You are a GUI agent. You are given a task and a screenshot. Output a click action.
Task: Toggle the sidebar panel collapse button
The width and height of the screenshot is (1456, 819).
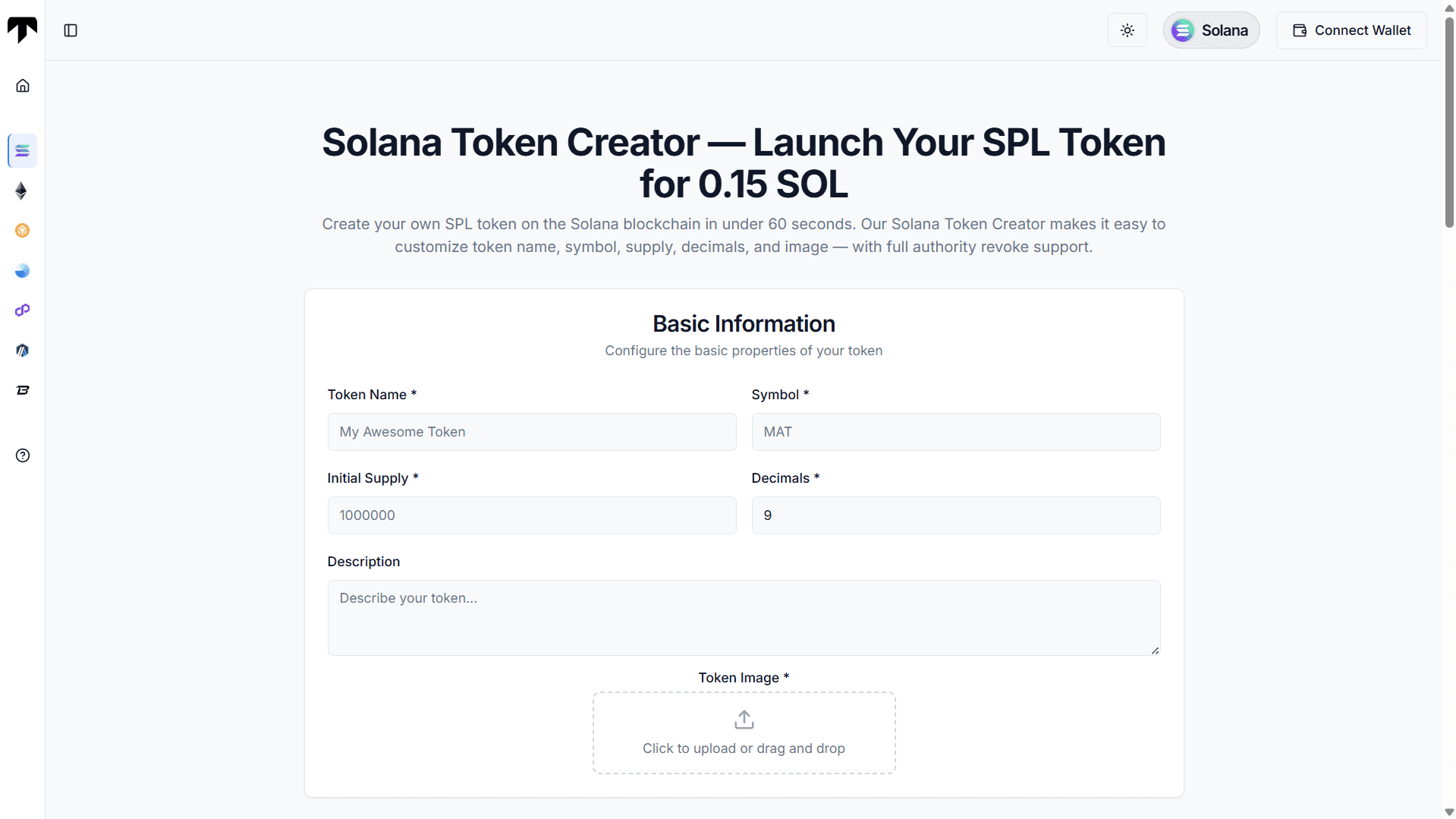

* * *

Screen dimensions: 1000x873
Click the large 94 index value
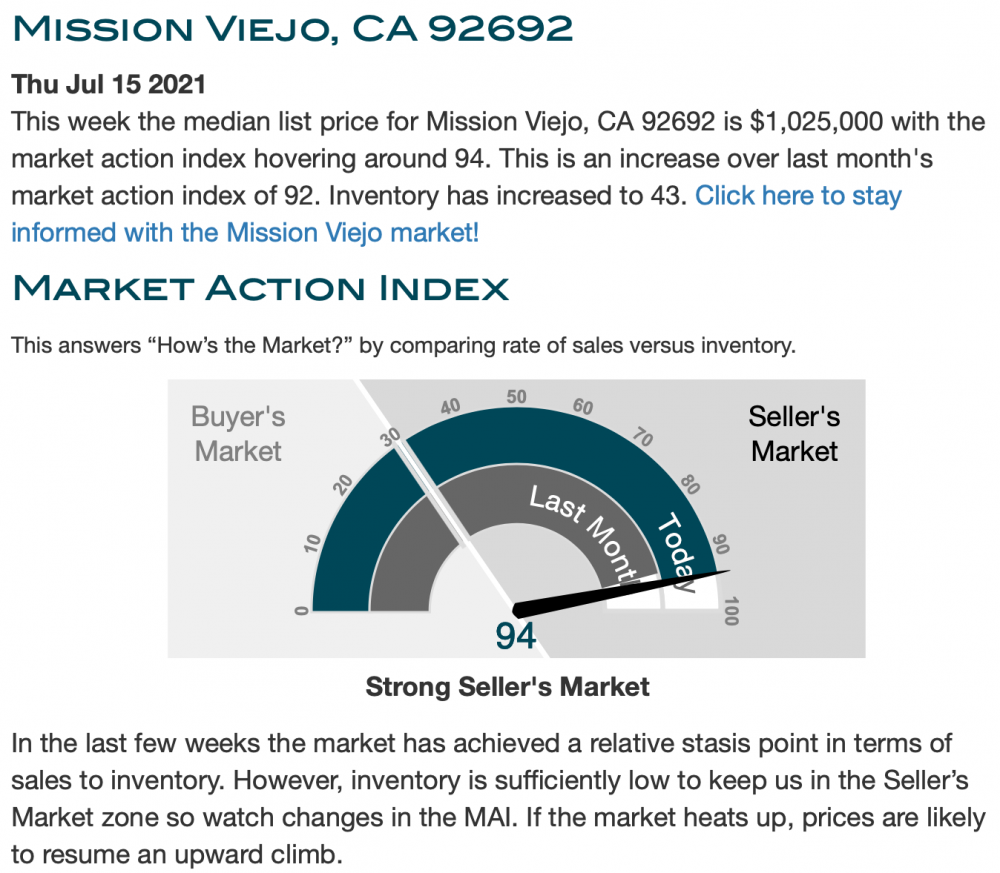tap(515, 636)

* _What the exercise asks_
The lines above starting at the one that contains "Task: Toggle the" and ending at the one that contains "The width and" must be transcribed exactly, and no other lines may appear.

* _Answer for the task_
Task: Toggle the sidebar panel collapse button
The width and height of the screenshot is (1456, 819).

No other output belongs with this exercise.